#### Exercise requirements:
Using the records that follow, reproduce exactly the lines starting at the line containing "The image size is (300, 221)." and ending at the line containing "Task: Switch to the Подробности tab". Include both end lines and no pictures.

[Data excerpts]
* * * *
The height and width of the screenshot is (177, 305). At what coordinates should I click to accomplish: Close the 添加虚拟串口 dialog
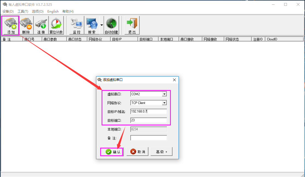click(x=174, y=80)
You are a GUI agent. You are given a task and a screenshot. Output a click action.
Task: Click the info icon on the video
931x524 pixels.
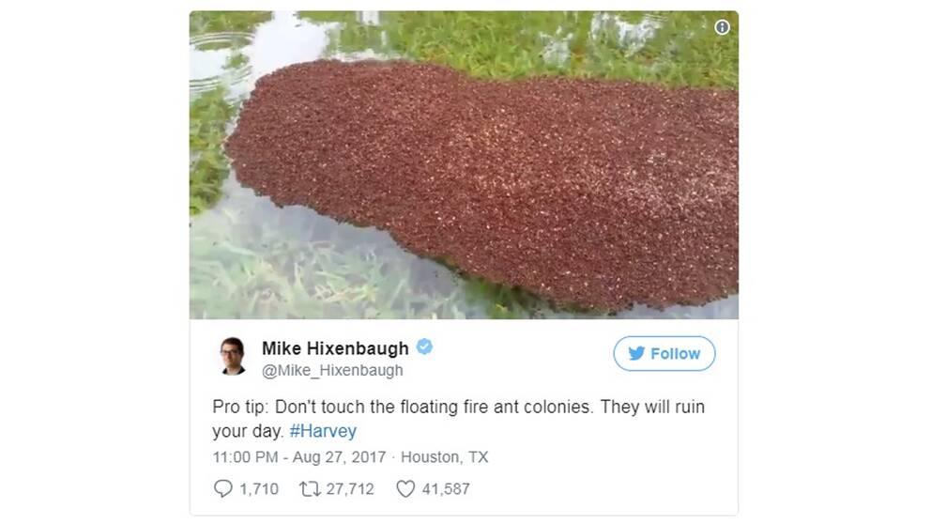[x=722, y=27]
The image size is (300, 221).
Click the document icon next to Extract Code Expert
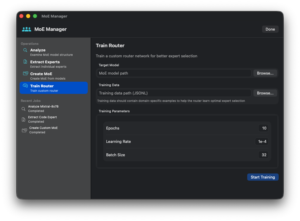tap(24, 119)
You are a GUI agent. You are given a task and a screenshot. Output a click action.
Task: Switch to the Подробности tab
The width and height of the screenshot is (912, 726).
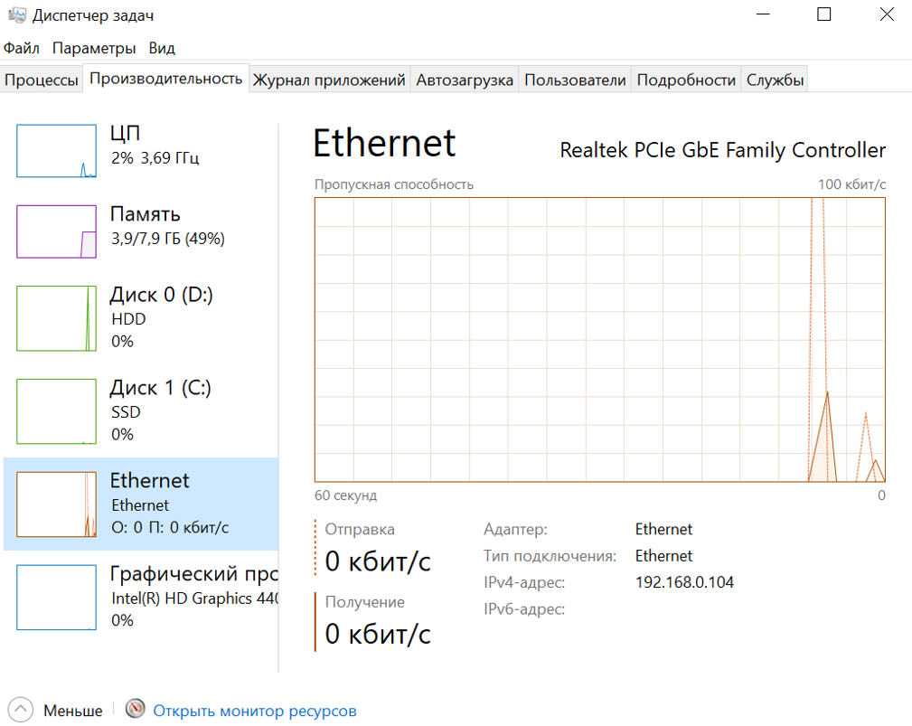tap(686, 80)
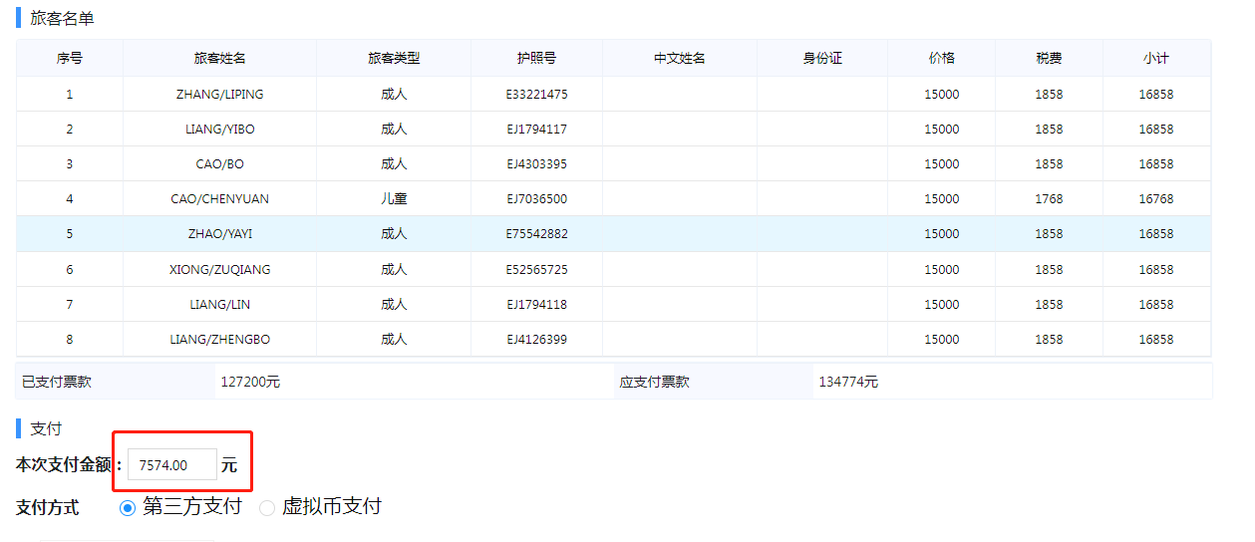Screen dimensions: 1255x542
Task: Click the 本次支付金额 input field
Action: tap(172, 465)
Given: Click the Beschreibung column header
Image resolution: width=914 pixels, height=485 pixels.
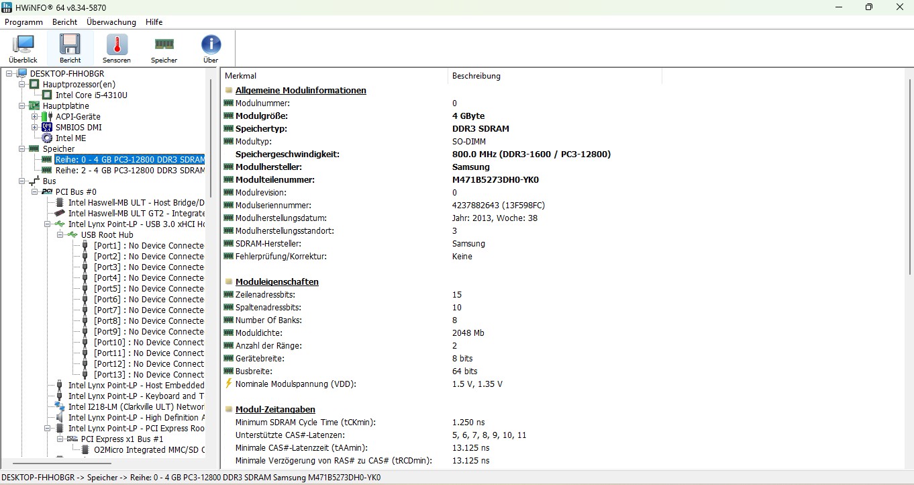Looking at the screenshot, I should coord(476,76).
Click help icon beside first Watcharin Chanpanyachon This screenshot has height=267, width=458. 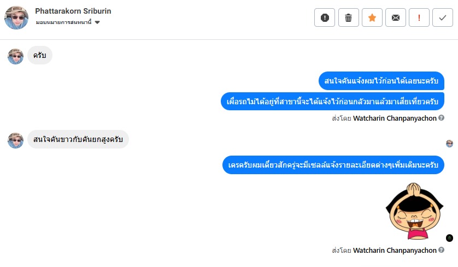click(441, 117)
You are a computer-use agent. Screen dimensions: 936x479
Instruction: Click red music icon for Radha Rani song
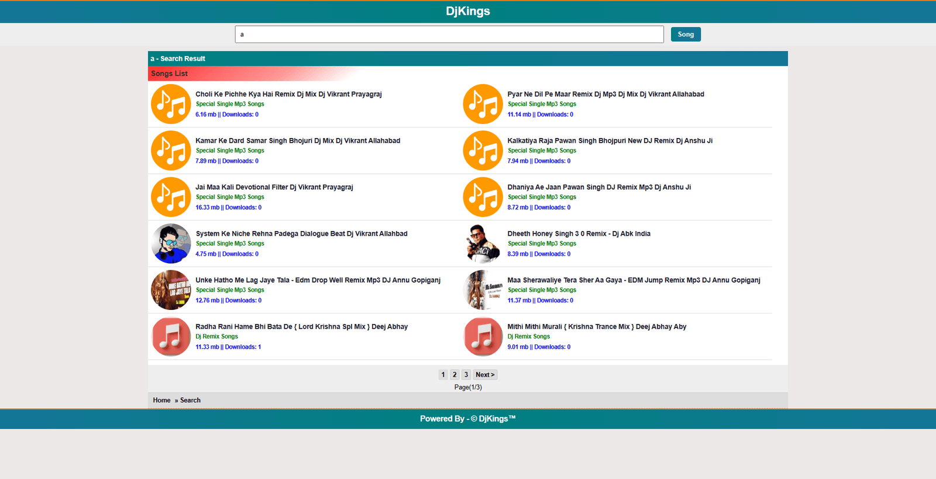coord(171,337)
* * * *
#### Output of the task:
The image size is (300, 221).
Click the document icon next to Extract Code Expert
tap(24, 119)
You are a GUI agent. You are given a task and a screenshot. Output a click action.
Task: Switch to the Подробности tab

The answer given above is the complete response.